Dylan16807 4 hours ago | parent [-]

That sounds very acceptable to get those files backed up.

It shouldn't stress things to spend a couple weeks relaying a terabyte in small chunks. The most likely strain is on my upload bandwidth and yeah that's the cost of cloud backup, more ISPs need to improve upload.

bayindirh 4 hours ago | parent [-]

I mean, cycling a couple of terabytes of data over a 512GB drive is at least full 4 writes, which is too much for that kind of thing.

> more ISPs need to improve upload.

I was yelling the same things to the void for the longest time, then I had a brilliant idea of reading the technical specs of the technology coming to my home.

Lo and behold, the numbers I got were the technical limits of the technology that I had at home (PON for the time being), and going higher would need a very large and expensive rewiring with new hardware and technology.

Dylan16807 4 hours ago | parent | next [-]

4 writes out of what, 3000? For something you'll need to do once or twice ever? It's fine. You might not even eat your whole Drive Write Per Day quota for the upload duration, let alone the entire month.

> the technical limits of the technology that I had at home (PON for the time being)

Isn't that usually symmetrical? Is yours not?

bayindirh 3 hours ago | parent | next [-]

> 4 writes out of what, 3000?

Depends on your device capacity and how much is in actual use.

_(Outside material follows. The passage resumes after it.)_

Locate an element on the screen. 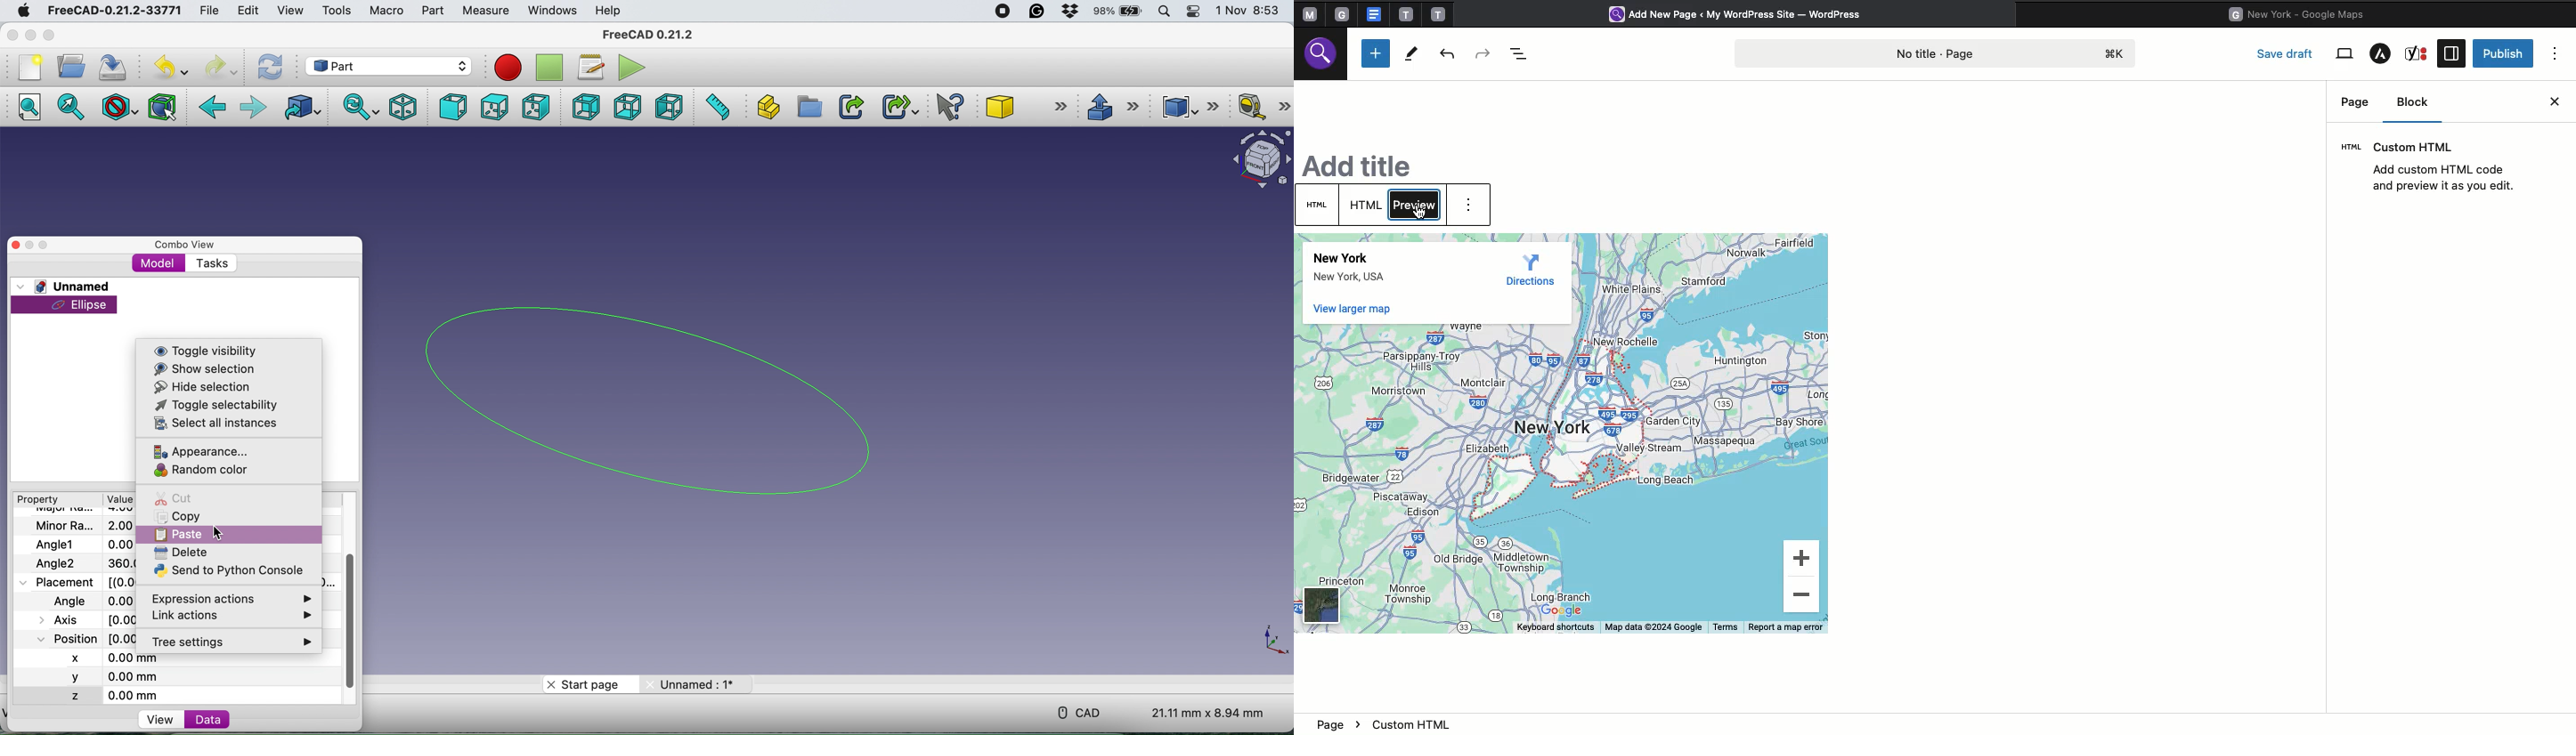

Wear leveling things also wear things while it moves things around.

> For something you'll need to do once or twice ever?

I don't know you, but my cloud storage is living, and even if it's not living, if the software can't smartly ignore files, it'll pull everything in, compare and pass without uploading, causing churns in every backup cycle.

> Isn't that usually symmetrical? Is yours not?

GPON (Gigabit PON) is asymmetric. Theoretical limits is 2.4Gbps down, 1.2Gbps up. I have 1000Mbit/75Mbit at home.

Dylan16807 3 hours ago | parent [-]

> I don't know you, but my cloud storage is living

But you're probably changing less than 1% each day. And new changes are likely already in the cache, no need to download them.

> if the software can't smartly ignore files, it'll

Backblaze checks the modification date.

> GPON (Gigabit PON) is asymmetric. Theoretical limits is 2.4Gbps down, 1.2Gbps up. I have 1000Mbit/75Mbit at home.

2:1 is fine. If you're getting worse than 10:1 then that does sound like your ISP failed you?

jonhohle 3 hours ago | parent | prev [-]

How do you know how often those files need to be backed up without reading them? Timestamps and sizes are not reliable, only content hashes. How do you get a content hash? You read the file.

NetMageSCW 3 hours ago | parent | next [-]

If timestamps aren’t reliable, you fall way outside the user that can trust a third party backup provider. Name a time when modification timestamp fails but a cloud provider will catch the need to download the file.

Dylan16807 3 hours ago | parent | prev [-]

Backblaze already trusts the modification date.

NetMageSCW 3 hours ago | parent | prev [-]

Why would it do that more than once unless you are modifying 4TB of data every day, in which case you are causing the problem.

bayindirh 3 hours ago | parent [-]

I don't know how your client works, but reading metadata (e.g. requesting size) off any file causes some cloud clients to download it completely.

Of course I'm not modifying 4TB on a cloud drive, every day.